During this period, rainwater from the Doi Nang Non mountain range floods the cave system, with water levels rising up to 5 meters in some areas. This influx of water fills the interconnected tunnels and chambers, making navigation impossible. The saturated mountain channels water directly into the cave system, further contributing to the flooding.

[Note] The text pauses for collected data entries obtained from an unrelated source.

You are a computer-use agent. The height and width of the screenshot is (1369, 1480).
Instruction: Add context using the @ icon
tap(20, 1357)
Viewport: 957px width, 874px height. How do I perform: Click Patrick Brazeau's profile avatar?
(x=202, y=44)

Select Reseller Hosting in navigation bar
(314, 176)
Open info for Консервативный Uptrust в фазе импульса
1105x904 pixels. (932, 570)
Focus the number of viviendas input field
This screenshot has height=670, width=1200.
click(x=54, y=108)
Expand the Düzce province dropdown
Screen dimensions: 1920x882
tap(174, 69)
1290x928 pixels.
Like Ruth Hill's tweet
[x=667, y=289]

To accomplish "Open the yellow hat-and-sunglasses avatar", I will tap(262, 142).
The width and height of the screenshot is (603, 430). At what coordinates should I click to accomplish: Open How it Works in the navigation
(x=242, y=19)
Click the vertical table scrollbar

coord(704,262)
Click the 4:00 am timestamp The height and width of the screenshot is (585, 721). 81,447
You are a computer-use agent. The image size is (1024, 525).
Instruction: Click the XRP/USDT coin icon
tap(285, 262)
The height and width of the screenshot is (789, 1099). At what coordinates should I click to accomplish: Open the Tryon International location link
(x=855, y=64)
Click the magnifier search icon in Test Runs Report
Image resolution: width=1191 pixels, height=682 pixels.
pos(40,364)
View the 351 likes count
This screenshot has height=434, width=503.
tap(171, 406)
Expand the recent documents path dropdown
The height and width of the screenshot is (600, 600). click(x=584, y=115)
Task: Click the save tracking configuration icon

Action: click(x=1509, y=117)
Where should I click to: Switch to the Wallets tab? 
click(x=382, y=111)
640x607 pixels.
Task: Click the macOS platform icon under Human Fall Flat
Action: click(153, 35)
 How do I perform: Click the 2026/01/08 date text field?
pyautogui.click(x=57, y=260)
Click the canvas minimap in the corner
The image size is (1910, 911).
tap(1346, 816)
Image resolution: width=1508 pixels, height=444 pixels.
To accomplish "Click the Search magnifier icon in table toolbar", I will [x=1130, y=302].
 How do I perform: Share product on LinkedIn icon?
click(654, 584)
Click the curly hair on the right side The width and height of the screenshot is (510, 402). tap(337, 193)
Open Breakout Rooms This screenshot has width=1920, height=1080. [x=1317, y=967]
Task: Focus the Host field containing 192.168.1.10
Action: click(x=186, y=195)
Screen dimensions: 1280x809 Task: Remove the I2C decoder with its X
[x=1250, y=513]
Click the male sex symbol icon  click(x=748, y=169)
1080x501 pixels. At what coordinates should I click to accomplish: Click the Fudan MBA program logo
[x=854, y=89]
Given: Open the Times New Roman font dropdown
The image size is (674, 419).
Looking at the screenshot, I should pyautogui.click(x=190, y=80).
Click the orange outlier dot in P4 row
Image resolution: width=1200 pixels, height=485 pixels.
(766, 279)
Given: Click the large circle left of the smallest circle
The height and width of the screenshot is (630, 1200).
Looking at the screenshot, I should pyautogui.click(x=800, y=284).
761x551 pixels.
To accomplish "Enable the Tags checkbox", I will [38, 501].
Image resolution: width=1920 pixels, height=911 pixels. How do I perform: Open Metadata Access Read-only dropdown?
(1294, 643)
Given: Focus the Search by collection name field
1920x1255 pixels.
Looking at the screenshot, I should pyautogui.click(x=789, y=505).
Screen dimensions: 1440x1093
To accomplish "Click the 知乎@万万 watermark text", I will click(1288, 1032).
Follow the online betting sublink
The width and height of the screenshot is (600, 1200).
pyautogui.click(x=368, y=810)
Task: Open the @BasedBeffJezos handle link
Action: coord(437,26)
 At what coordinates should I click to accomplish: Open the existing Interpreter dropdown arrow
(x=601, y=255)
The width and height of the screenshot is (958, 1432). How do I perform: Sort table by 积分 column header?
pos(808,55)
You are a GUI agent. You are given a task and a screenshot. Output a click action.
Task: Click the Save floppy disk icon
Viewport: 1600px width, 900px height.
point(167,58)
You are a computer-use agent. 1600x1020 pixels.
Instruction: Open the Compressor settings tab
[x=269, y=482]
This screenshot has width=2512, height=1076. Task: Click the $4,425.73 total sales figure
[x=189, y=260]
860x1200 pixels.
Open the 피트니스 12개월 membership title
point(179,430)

To ensure safety, authorities close the cave during the rainy season. Visitors are advised to plan trips during the dry season when conditions are more stable.

== Fauna ==
Tham Luang Nang Non is home to a delicate ecosystem that includes numerous endemic species, many of which cannot be found elsewhere. The cave's unique environment supports diverse fauna, including various bats, invertebrates, and fish that thrive in its permanent streams. Environmentalists caution against drastic changes to the cave, as even minor disturbances can lead to irreversible damage and the potential extinction of these specialized species, highlighting the need for careful conservation efforts in this fragile habitat.

== History ==
The cave system is situated beneath the Doi Nang Non-Mountain range, which translates to "Mountain of the Sleeping Lady." This name is derived from local legends that tell of a beautiful princess who fell in love with a commoner. According to one version of the tale, after fleeing from her father's wrath, she took refuge in the cave. Tragically, her lover was killed by soldiers sent by her father, leading her to take her own life. Her blood is said to have formed the Mae Sai River, while her body became the mountain itself. This legend has deep cultural significance for the local Tai Yai ethnic group and reflects their spiritual connection to the land and its natural features

=== 1986 Protected Area ===
In 1986, a portion of the Doi Nang Non range was designated as Tham Luang–Khun Nam Nang Non-Forest Park. This designation aimed to protect the unique karst landscape and its biodiversity while promoting sustainable tourism. Despite its natural beauty and ecological importance, the area remained relatively unknown to tourists until a significant event in 2018 brought it international attention.

=== 2018 Cave Rescue ===

In 2018, twelve boys aged 11 to 16, all members of a junior association football team, and their 25-year-old male assistant coach were stranded in the cave for 18 days by a flood. They were rescued in a massive joint operation between the Thai government, the Thai military, and a group of international expert cave divers. British divers found them on a muddy ledge in darkness more than 4 km from the entrance nine days into their ordeal. The effort to save their lives was a global operation watched around the world. In all, 90 divers – 50 of whom were foreigners – helped to extract the group. An ex-navy diver, Saman Kunan, died during the mission because he ran out of air, having placed air tanks along the route for the boys. Another diver and ex-Navy Seal, Beirut Pakbara, died the next year from a septic shock from an unspecified blood infection he contracted during the cave rescue.